Il finanziamento di 223 milioni di euro alle scuole private che giunge in contemporanea alla proposta di aumento dell’orario di lavoro a 24 ore per gli insegnanti e al conseguente taglio di trentamila posti di lavoro nella scuola pubblica, non suona solo come una beffa crudele, l’ennesima umiliazione,  ma come il primo passo della dismissione della scuola pubblica da parte dello Stato.

Conoscendo la storia di Monti, sapendo chi rappresenta, leggendo le biografie dei suoi ministri era fin troppo chiaro capire come sarebbe andata a finire. Io l’ho scritto su questo spazio in tempi non sospetti e i miei fedeli venticinque lettori possono testimoniarlo. Altri l’hanno scritto in tempi non sospetti e sono stati vituperati, tacciati di comunismo (of course), sbeffeggiati, accusati di voler gettare fango su un economista rispettato in tutto il mondo. Senza tenere conto che anche a osservare quelli che rispettano  Monti, si comprendono molte cose.

Questo governo di così detti tecnici non ha alcun rispetto per le fasce più povere della popolazione nè pudore nel proporre provvedimenti anti egualitari, classisti, fascisti, che guardano solo in una direzione. Non c’è un solo provvedimento, uno solo e sfido chiunque ad affermare il contrario, che sia mirato a svuotare le tasche di chi ha il portafoglio sempre pieno.

La beffa del decreto anti corruzione è la ciliegina sulla torta: un falso provvedimento che non cambia nulla e non inciderà in nessuna misura sul penoso e squallido sistema di corruttele che governa il paese. Questi individui al governo continuano a dire che l’evasione fiscale incide in maniera drammatica sul bilancio del paese e prendono solo misure di facciata, guardandosi bene dal limitarla. Lo stesso fanno con la corruzione mentre c’è calma piatta sul fronte della criminalità organizzata, il vero e unico governo al potere in Italia. Come se non esistesse, come se a Milano e Roma non ci fosse una quotidiana moria di assessori e funzionari pubblici.

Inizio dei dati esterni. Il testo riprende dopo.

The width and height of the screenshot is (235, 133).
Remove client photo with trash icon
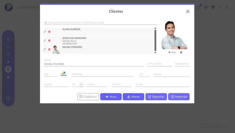pos(181,52)
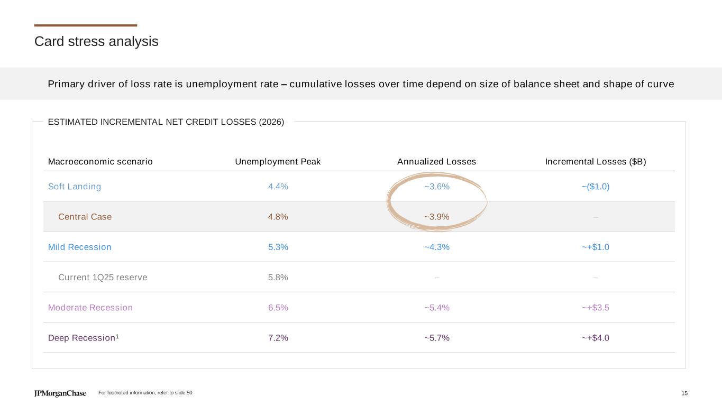Select the primary driver of loss rate banner text
The height and width of the screenshot is (406, 722).
click(x=361, y=84)
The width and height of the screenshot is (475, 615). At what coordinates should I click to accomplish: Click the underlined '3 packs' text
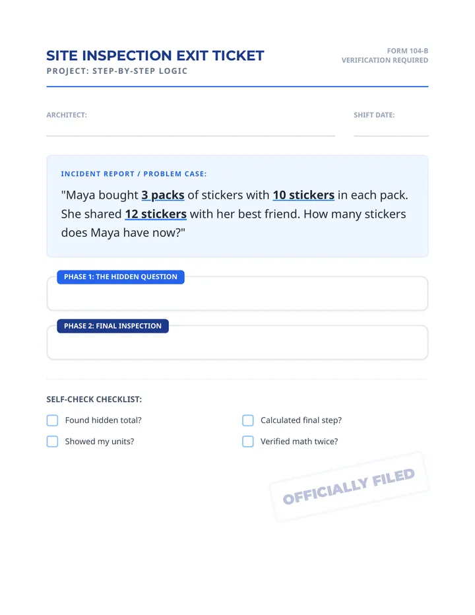tap(163, 195)
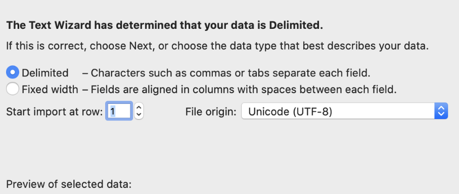The height and width of the screenshot is (194, 459).
Task: Click the stepper control beside the row field
Action: click(139, 111)
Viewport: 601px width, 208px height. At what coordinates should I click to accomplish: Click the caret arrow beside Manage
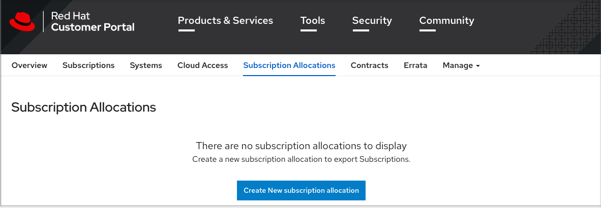click(477, 66)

Nel frattempo l’eroina torna sulle nostre strade: costa poco, il mercato della droga è inflazionato e di giovani disadattati, insoddisfatti, frustrati, sconfitti, le nostre città sono piene. Ma gli eroinomani non fatturano, quindi per questo governo non contano. La spesa sociale sta diminuendo a vista d’occhio, le cooperative vengono strangolate dai nuovi provvedimenti, erano arrivati, in un atto di sciacallaggio veramente inqualificabile, a toccare le 104, cioè a speculare sul bisogno delle persone di accudire i propri congiunti. A questo governo del paese reale non importa nulla.

Questo governo è l’espressione del capitalismo più spietato e bieco, della borghesia più ricca e reazionaria, che ha il denaro come unico valore.Questo è un governo di polizia che, se la politica continua il suicidio assistito che sta attuando da tempo, sfocerà in un autoritarismo feroce.

Togliere soldi alle scuole pubbliche, darli a quelle private, esasperare la classe insegnanti contando sulla impopolarità di cui gode è un atto tanto più vile e spregevole quanto si riflette sui ragazzi, sulle future generazioni, sui cittadini di domani. E’ il primo passo del passaggio da cittadini a consumatori, azzerare i diritti per rilanciare il mercato richiede che gli insegnanti tengano la bocca chiusa, non mettano strane idee di uguaglianza in testa ai ragazzi, lavorino e tacciano.

Ovvio che in un quadro globale dipinto a tinte fosche, con una stampa fatta da cortigiani dalla lingua sempre pronta ad entrare in azione, una televisione che ormai è la cassa di risonanza dell’esecutivo e non prova neanche a esercitare il diritto di critica, il problema della scuola appaia, agli occhi dell’opinione pubblica, l’estremo tentativo di una casta di difendere i propri privilegi. La realtà è diversa ma, come al solito, quando tutti se ne accorgeranno sarà troppo tardi.

Monti è stato il salvatore della patria? Eravamo sull’orlo del baratro? Signori miei, nel baratro ci siamo già, stiamo galleggiando alla deriva su un mare in tempesta, rischiando, presto o tardi, di affondare definitivamente.